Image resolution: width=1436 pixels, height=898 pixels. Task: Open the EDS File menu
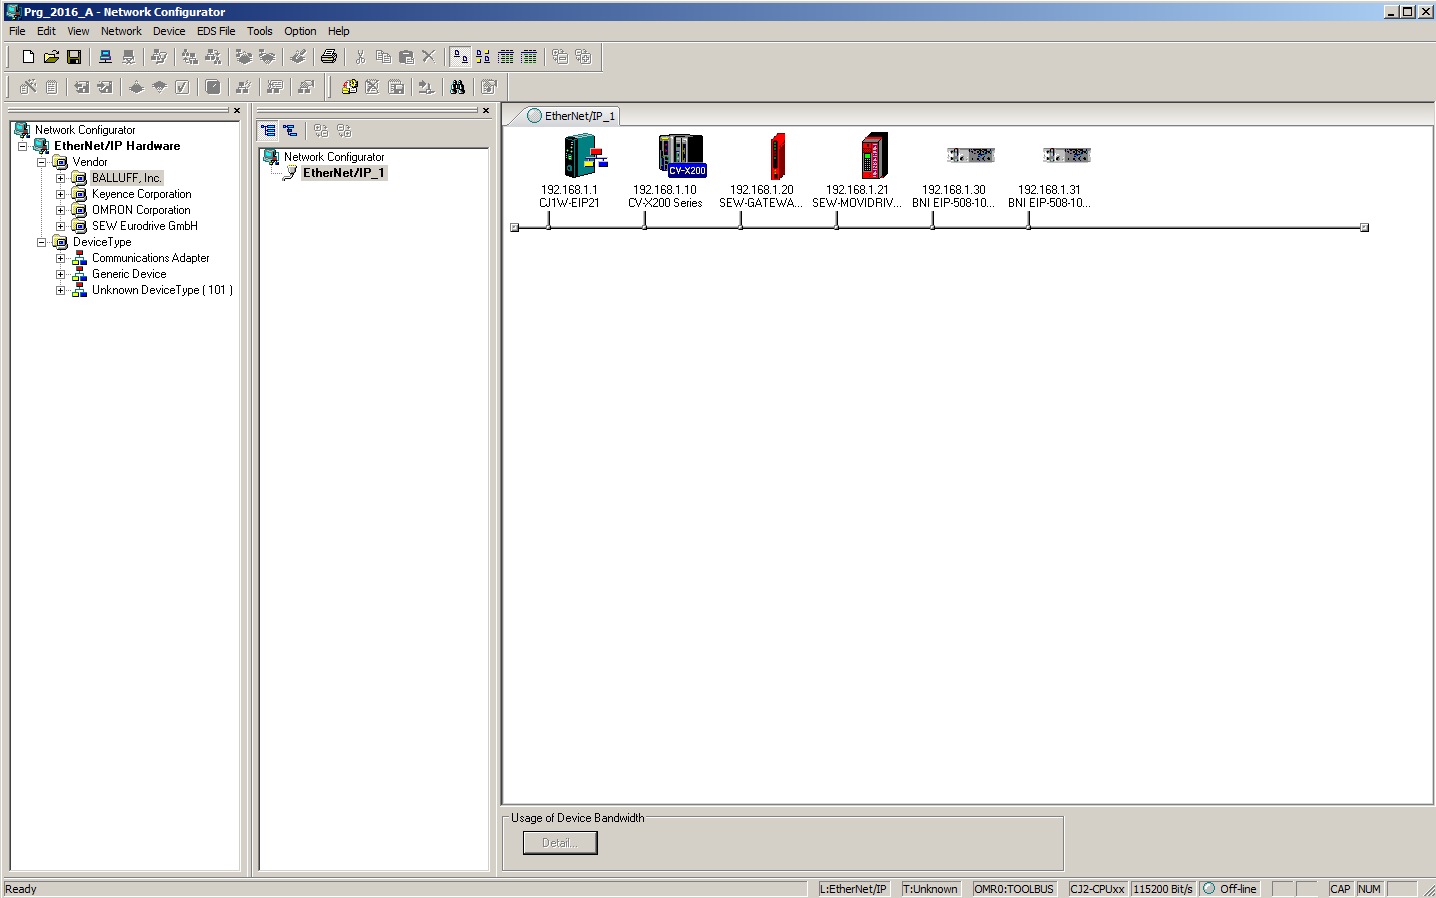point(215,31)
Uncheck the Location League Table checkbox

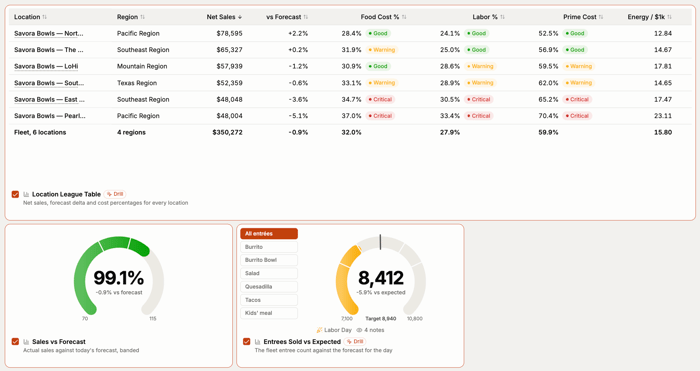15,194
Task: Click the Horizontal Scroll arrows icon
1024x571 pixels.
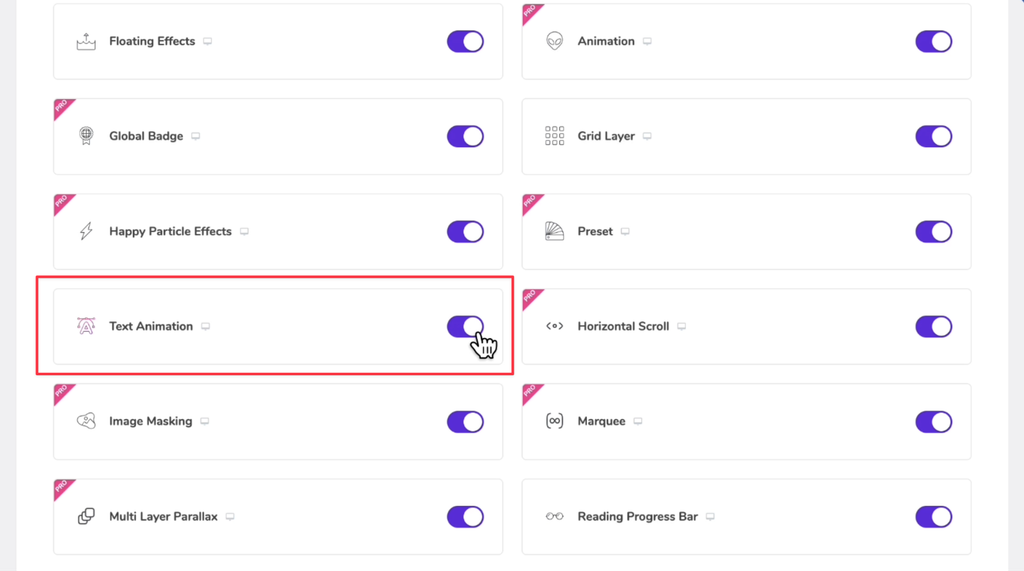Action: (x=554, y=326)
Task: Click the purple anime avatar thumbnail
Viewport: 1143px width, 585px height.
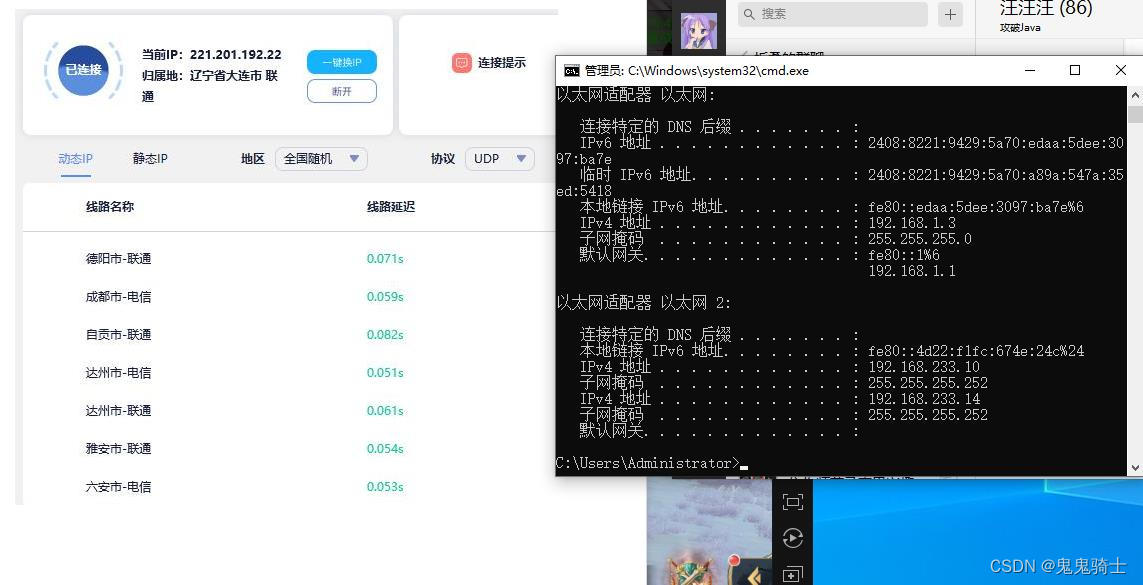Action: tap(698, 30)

TASK DETAILS:
Where a line in the records above contains the word "Click", copy that line.

OUTPUT FOR THIS TASK:
Task: Click the Horizontal Scroll arrows icon
Task: Click the purple anime avatar thumbnail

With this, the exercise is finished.